■ WHAT YOU HAVE TO DO ■
Copy the data out word for word, from the line that contains "You are a GUI" through the end of the data, with both of those lines included. Leave the pictures out.

** start INPUT FOR THIS TASK **

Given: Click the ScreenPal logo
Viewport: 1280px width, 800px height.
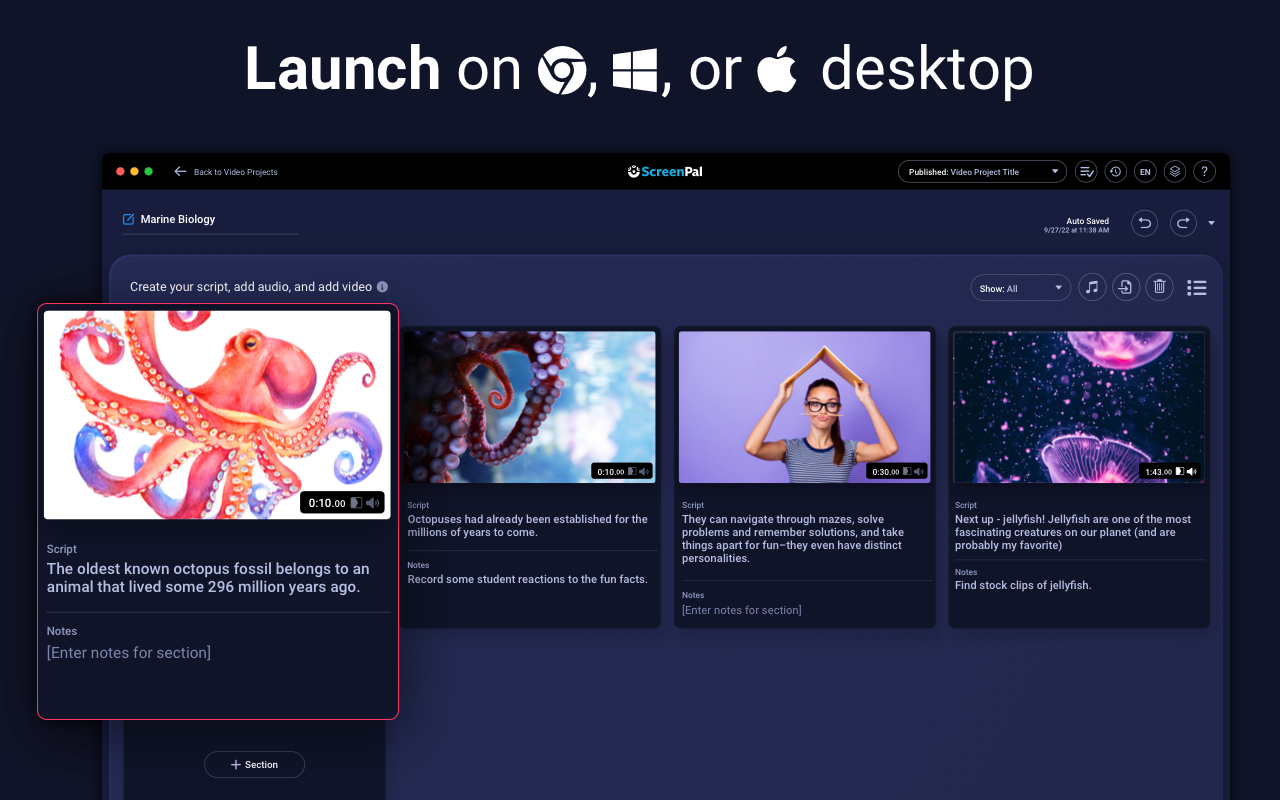Looking at the screenshot, I should click(x=664, y=171).
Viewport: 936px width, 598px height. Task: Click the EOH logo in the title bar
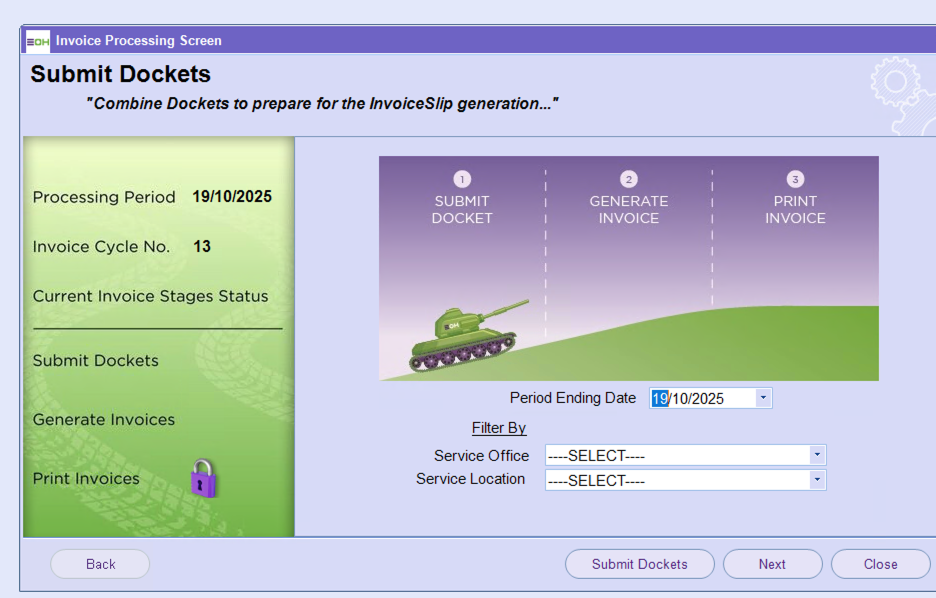[x=38, y=41]
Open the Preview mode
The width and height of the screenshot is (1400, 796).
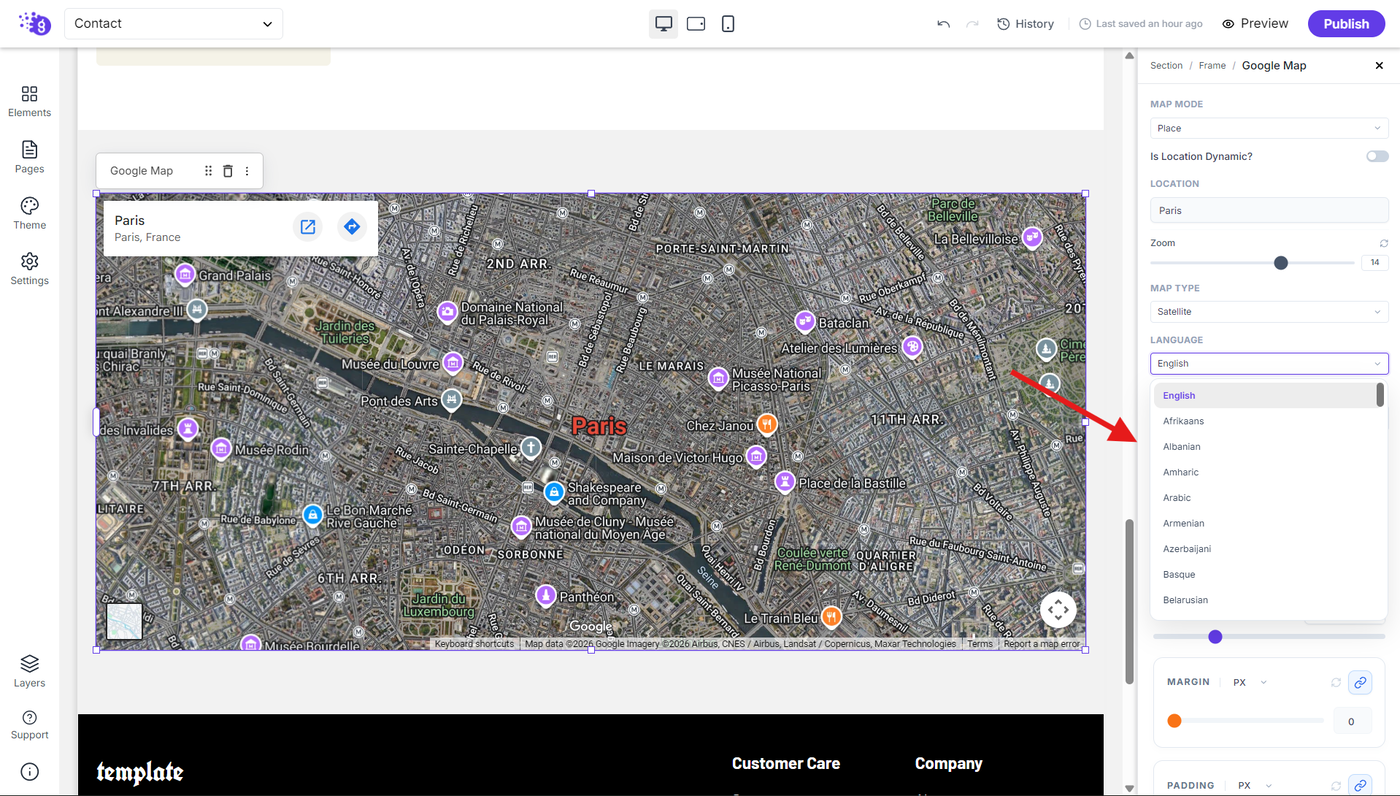[x=1255, y=24]
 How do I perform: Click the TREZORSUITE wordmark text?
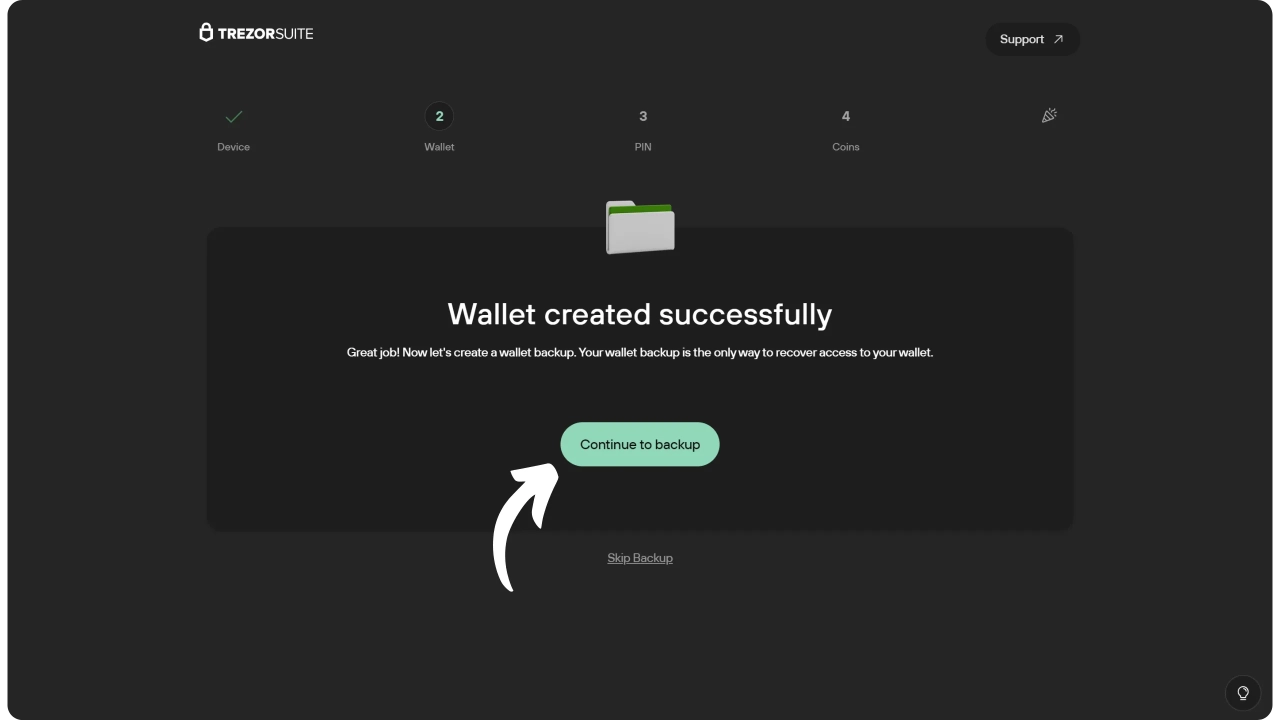pos(265,34)
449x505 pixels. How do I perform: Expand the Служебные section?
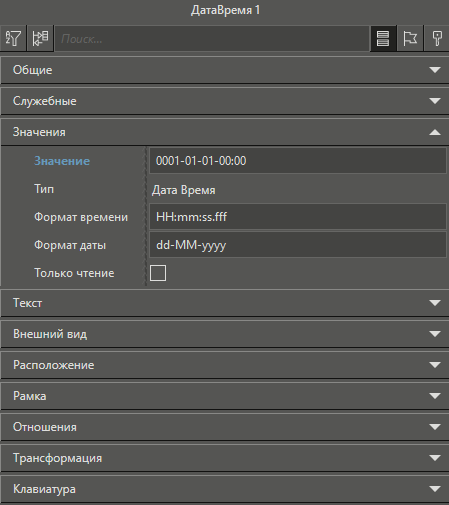click(x=225, y=101)
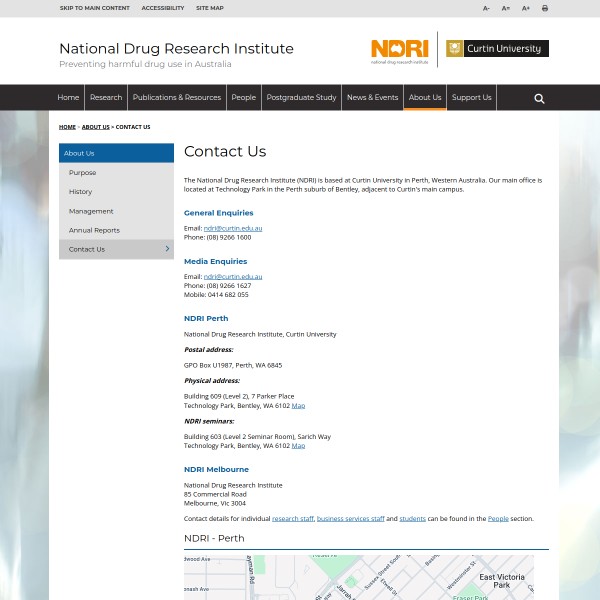600x600 pixels.
Task: Open the Curtin University logo link
Action: (x=497, y=48)
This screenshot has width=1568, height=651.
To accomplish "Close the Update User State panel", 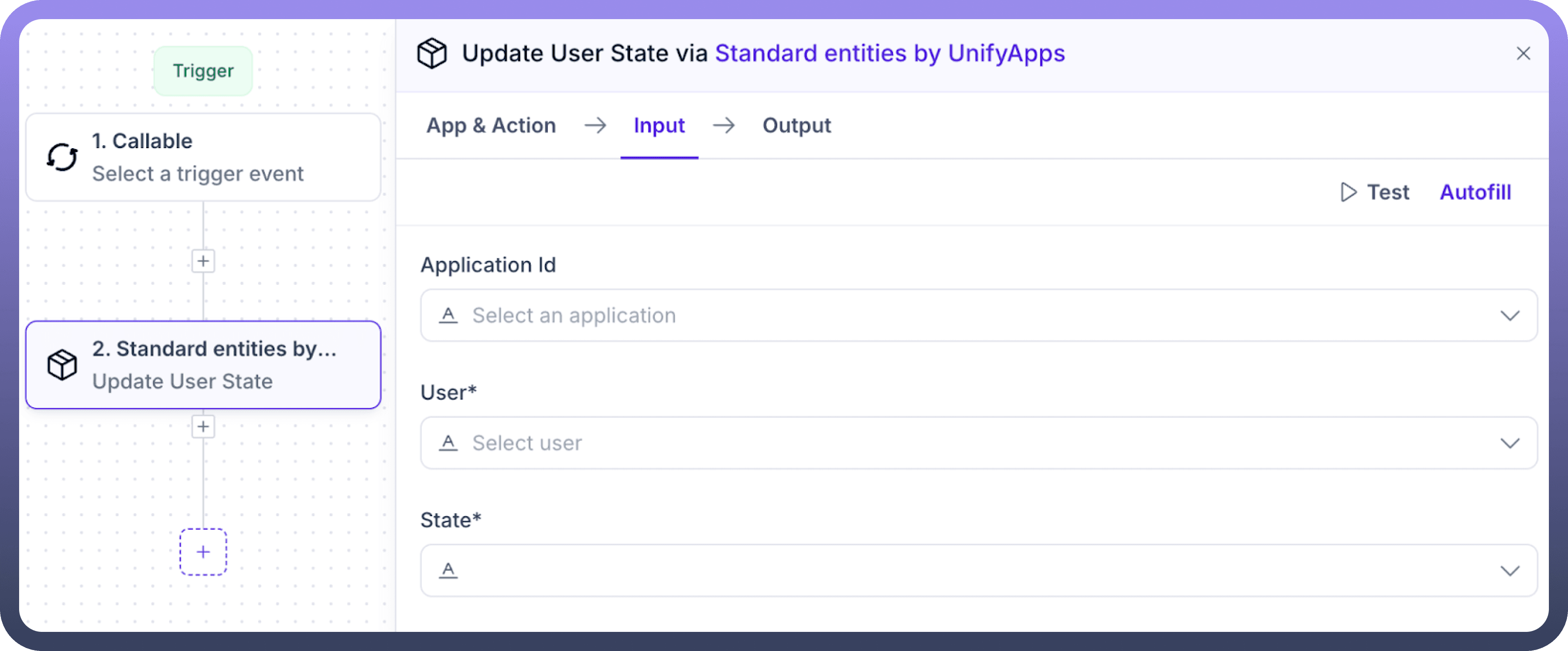I will click(1523, 54).
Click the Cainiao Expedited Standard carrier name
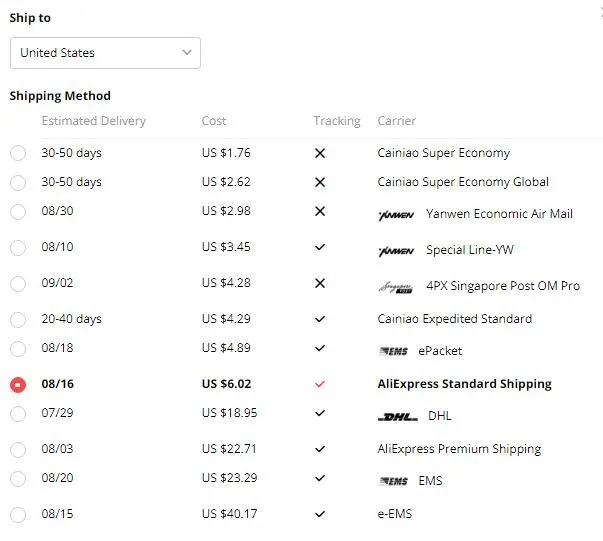This screenshot has width=603, height=541. coord(454,319)
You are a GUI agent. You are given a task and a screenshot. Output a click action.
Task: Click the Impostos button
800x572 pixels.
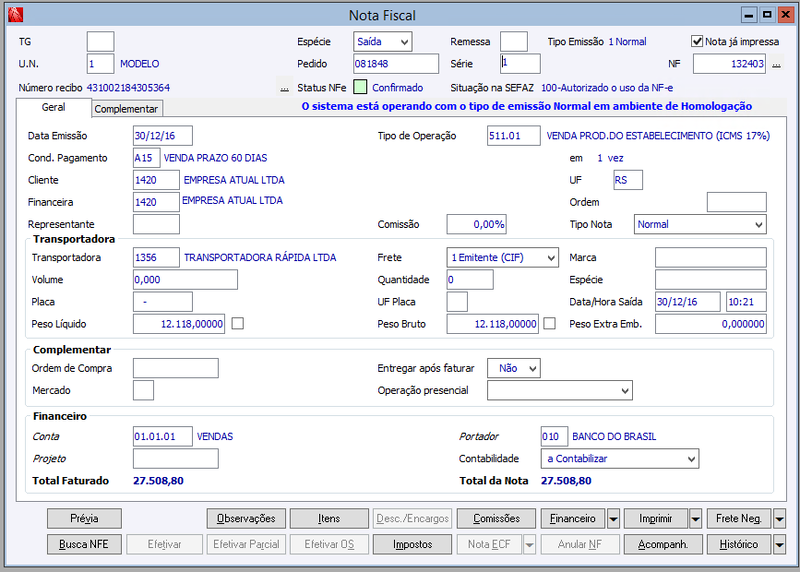(412, 544)
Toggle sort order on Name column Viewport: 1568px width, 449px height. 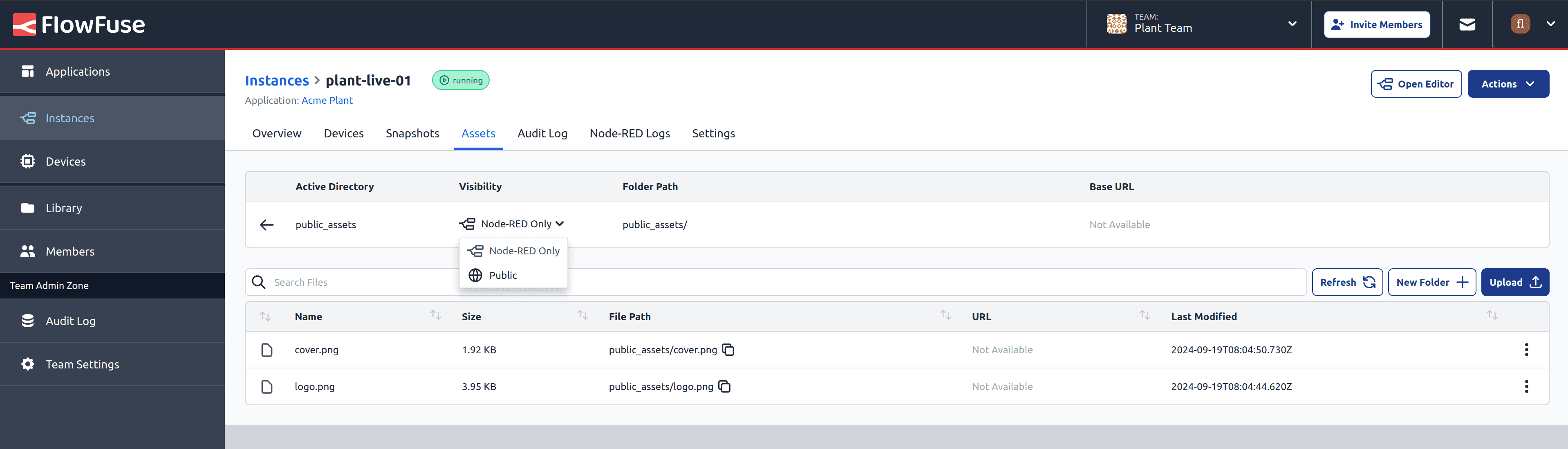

** end INPUT FOR THIS TASK **

■ FULL SOLUTION ■
You are a GUI agent. You are given a task and a screenshot. Output a click action.
Task: Click the Impostos button
800x572 pixels.
(412, 544)
Toggle sort order on Name column Viewport: 1568px width, 449px height. 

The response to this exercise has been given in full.